■ **Extract to read**
Skip to content

August 1, 2021 “Real Food” – John 6:22-35

John 6:22-35
“Real Food”
August 1, 2021 –
Tenth Sunday after Pentecost

My wife has good taste. When we were first married, Beth always kept an open can of Hershey’s Syrup in the refrigerator in case of an emergency or time of stress. A spoonful taken straight could cure a lot for her. But one day I bought a can of generic chocolate syrup to save a few cents. I figured no big deal, but it was. Beth read the ingredients. Carob was a major component of the no-name stuff, while there was only cocoa in the Hershey’s.

I told my friend Jay the story. We grew up with the “Pepsi challenge.” He figured we could do the same. “You won’t be able to tell the difference!” we told her. Just pour a little of each in a spoon without her knowing which is which, then let her try to tell them apart. We knew we were in trouble when the generic stuff poured out distinctly lighter in color than the Hershey’s. We had to blindfold Beth for our little test.

She could tell the difference. It was no contest. Beth will tell you: carob is no substitute for chocolate. I think she could even smell the difference before putting the spoon in her mouth.

Many of us like to think we have discriminating palates. We can tell the difference between chocolate and carob, butter and margarine, Starbuck’s coffee and some store brand. The real thing is purer, richer, just plain tastes better. But our text today is about the fact that when it comes to what is of utmost importance, our taste may be deeply flawed. Like the crowds that hounded Jesus, we may not be able to appreciate real food.

That’s why crowds stalked Jesus, following Him back and forth around the shore of Galilee. Before the feeding of the five thousand, they ran while the disciples rowed Jesus across. This time, in verses 22 to 24, they couldn’t find Jesus or quite figure out where He’d gone, so they got into boats themselves to go look for Him.

In verse 25, after finding Jesus, they greeted Him with a question, “Rabbi, when did you come here?” They are clearly confused. In last week’s text they called Him a prophet and they wanted to make Him their king. Now He’s just “rabbi,” “teacher,” and they are just looking for another free lunch.

Jesus has them pegged. He refuses to answer their question. In verse 22 they didn’t see Him get into a boat. He could have told how He walked across the water to get there, but Jesus knew they weren’t paying attention, even to miracles. Verse 26 says, “you are looking for me, not because you saw signs, but because you ate your fill of the loaves.”

If it was an army, as I’ve suggested, this crowd definitely traveled on its stomach. They didn’t care about or understand the miracle, the “sign,” as John calls them. They just wanted to keep the bread coming. Jesus wanted to offer them something more substantial even than bread and fish, but they weren’t yet looking for real food.

You may have been, like me, or encountered the child who complains, “I’m hungry!” But when he’s offered carrot sticks or an orange or some other healthy food he’ll grumble, “I’m not hungry for that.” A whole crowd of childish people like that came to Jesus.

Verse 27 tells them and us, “Do not work for the food that perishes, but for the food that endures for eternal life…” Jesus wasn’t callous about physical hunger. He proved that by showing compassion enough to feed thousands. He taught His disciples to share what they had and to give food or even a cup of cold water to those who were hungry and thirsty. But He knew that kind of food would not last.

■ **Information provided**
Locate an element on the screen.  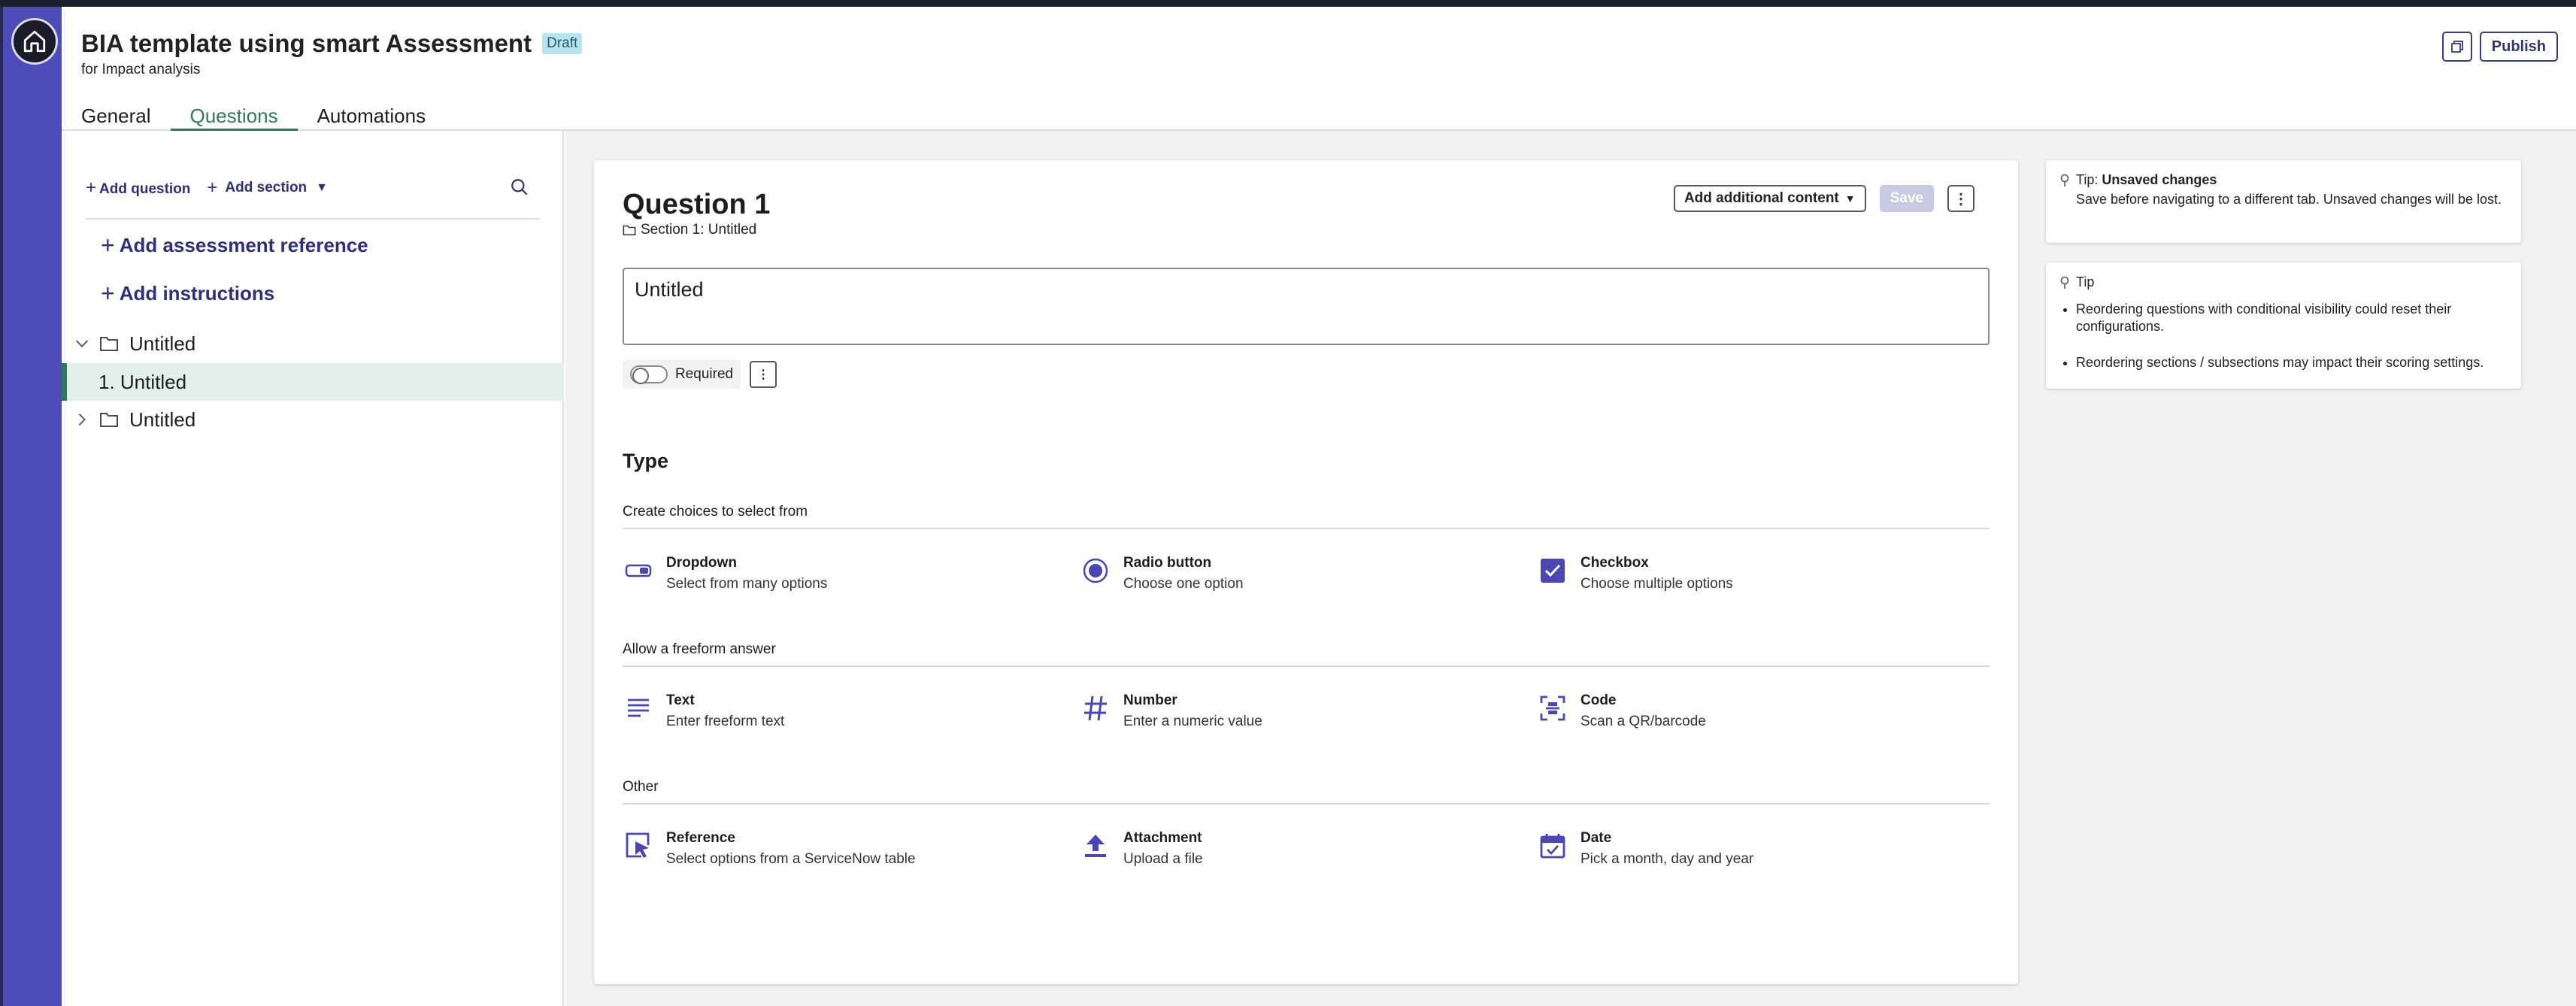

■ **Brief 1**
Can you reproduce the sermon on John 6 word for word, giving the stretch from "Skip to content" through "in the Hershey’s."?
■ **Brief 2**
Could you carry the sermon on John 6 further, picking up right after its last sentence?
You won't need the listing for any of this.

■ **Answer section 1**
Skip to content

August 1, 2021 “Real Food” – John 6:22-35

John 6:22-35
“Real Food”
August 1, 2021 –
Tenth Sunday after Pentecost

My wife has good taste. When we were first married, Beth always kept an open can of Hershey’s Syrup in the refrigerator in case of an emergency or time of stress. A spoonful taken straight could cure a lot for her. But one day I bought a can of generic chocolate syrup to save a few cents. I figured no big deal, but it was. Beth read the ingredients. Carob was a major component of the no-name stuff, while there was only cocoa in the Hershey’s.

■ **Answer section 2**
In ancient Palestine, food didn’t have expiration dates like what you and I buy at Fred Meyer or Winco. Eggs didn’t come with stamps telling you a date to use them by. Bread wasn’t packaged in plastic bags with a tag bearing a sell-by date. But everyone still knew bread grows stale and eggs get rotten. Even that dried fish wouldn’t last forever. So Jesus jarred them out of fixating on regular food by urging them to work for food that “endures.”

It sounds like the holy grail of food science. Forget preservatives in bread and irradiated produce. If there is food that will stay good forever, then aim for that. Jesus did not expect a lab to produce everlasting food. He offered it Himself, saying, “which the Son of Man will give you. For it is on him that God the Father has set his seal.”

With verse 28, the crowd zeroed in on Jesus’ suggestion that they work for eternal bread, asking, “What must we do to perform the works of God?” Grant them this much spiritual perception: they understood Jesus was talking about gaining eternal bread by doing what God wanted. But they didn’t understand what God wanted. So Jesus told them in verse 29, “This is the work of God, that you believe in him whom he has sent.”

As the apostle Paul later argued so clearly in Romans, eternal life, salvation, comes by faith, not by work. You can’t earn eternal bread by working for it like you do daily bread. Instead, the “work” God wants is belief, but not generic belief. As I’ve said before, Christian faith is not Hollywood faith, a belief that everything is going to turn out O.K. It’s not Mr McCawber’s faith in David Copperfield, a faith that no matter how bad things are, “something will turn up.”

No, faith that is the “work of God,” that earns eternal bread, is faith and trust in a person, specifically, “in him whom he has sent.” Surprisingly, the people seemed to get this. Jesus was asking them to believe in Him. But they couldn’t get that delicious bread out of their minds. So in verse 30 they asked Jesus what “sign,” what miracle He was going to do to prove Himself so they could believe in Him. In a cute little rhetorical turn around, after Jesus asked them to work, they asked Him what “work” He was going to do?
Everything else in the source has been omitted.